AT THE ASSOCIATION OF AMERICAN LAW SCHOOLS, IT’S “CONSERVATIVES NOT WELCOME.”

As appropriate to its quasi-governmental status, the AALS nods toward non-partisanship. Its by-laws state that it “expects its member schools to value . . . diversity of viewpoints.”[2] Unfortunately, this commitment has been pure window-dressing. In its law school inspections the AALS often criticizes schools for lack of racial or gender diversity, and it makes a big issue of sexual-orientation diversity, but it never criticizes schools for lack of political diversity.

This is not because law faculties reflect the political diversity of the nation. Empirical evidence confirms the obvious; law faculties tilt overwhelmingly to the left.[3] And in its own programs the AALS displays the same bias. An announcement about the 2016 annual meeting included a list of thirteen scheduled “Speakers of Note.” One or two of them might be considered moderate or non-political, but all others were liberals or radicals; not one was a conservative or libertarian.

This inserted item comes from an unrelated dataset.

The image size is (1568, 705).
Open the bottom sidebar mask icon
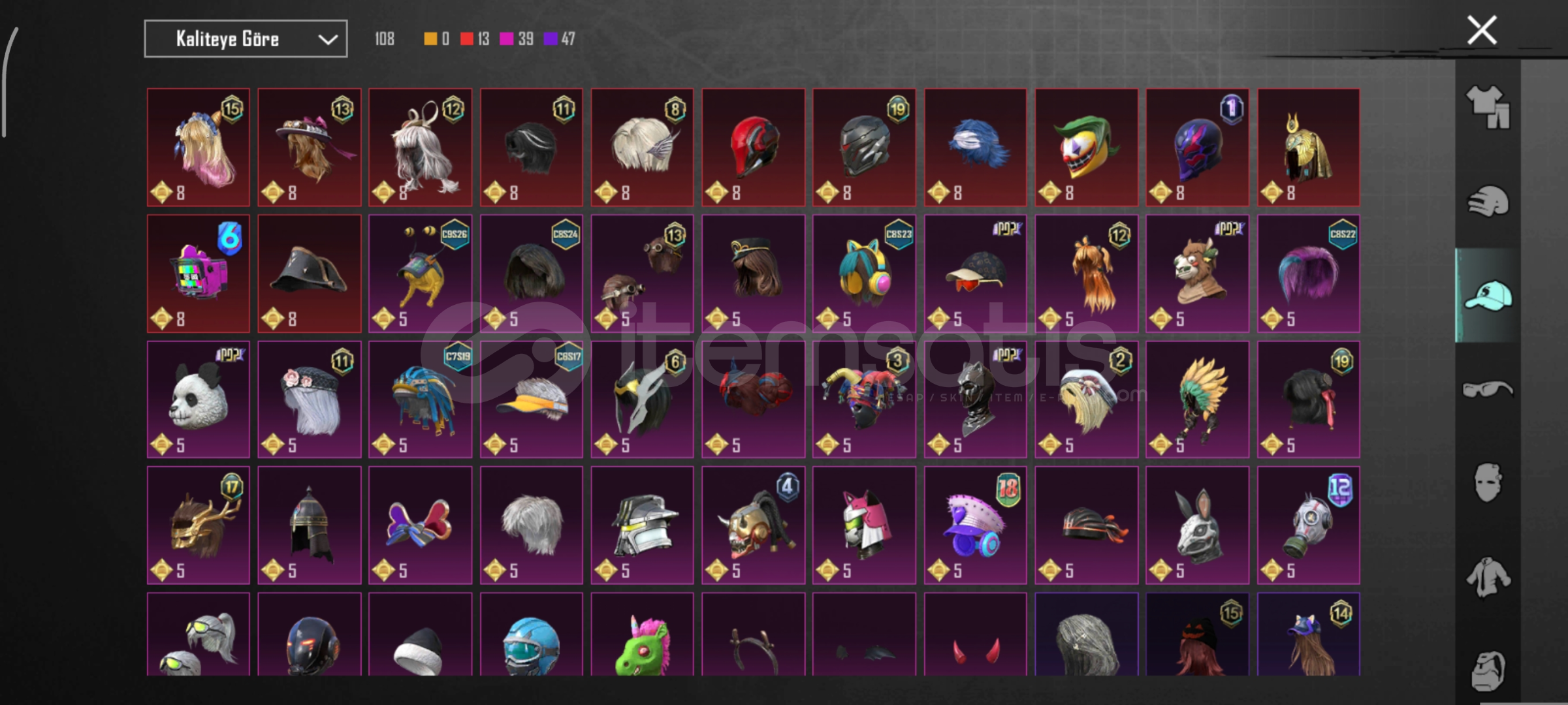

Because of the dearth of conservatives and libertarians on law faculties and AALS programs, I have been involved for over four years with several other law professors in trying to get the AALS to take its commitment to viewpoint diversity seriously. The recent Presidents (a new president is chosen every year) and the Executive Director have met with some of us, and they have been models of cordiality and have discussed our issues seriously.

Until recently, however, the Executive Committee, which effectively controls the AALS, rejected every one of our requests, including one for the creation of a task force to look into viewpoint diversity and make recommendations. It refused even to meet with us.

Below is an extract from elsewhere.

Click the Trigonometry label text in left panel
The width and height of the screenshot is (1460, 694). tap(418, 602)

Perhaps state legislators and the federal Department of Education should communicate concern on this issue. But maybe not:

One might think that conservative state lawmakers would oppose state law schools’ paying hefty fees to a partisan left-wing organization. But as a member of the NAS for thirty years, I have finally realized that conservative lawmakers either don’t care about academia or consider it a lost cause.

This is disastrously short-sighted. Most state colleges and universities now serve as political action committees for the left, and their political spending dwarfs that of all other PACs, but lawmakers remain passive.

Hmm. We’ll see if that passivity continues.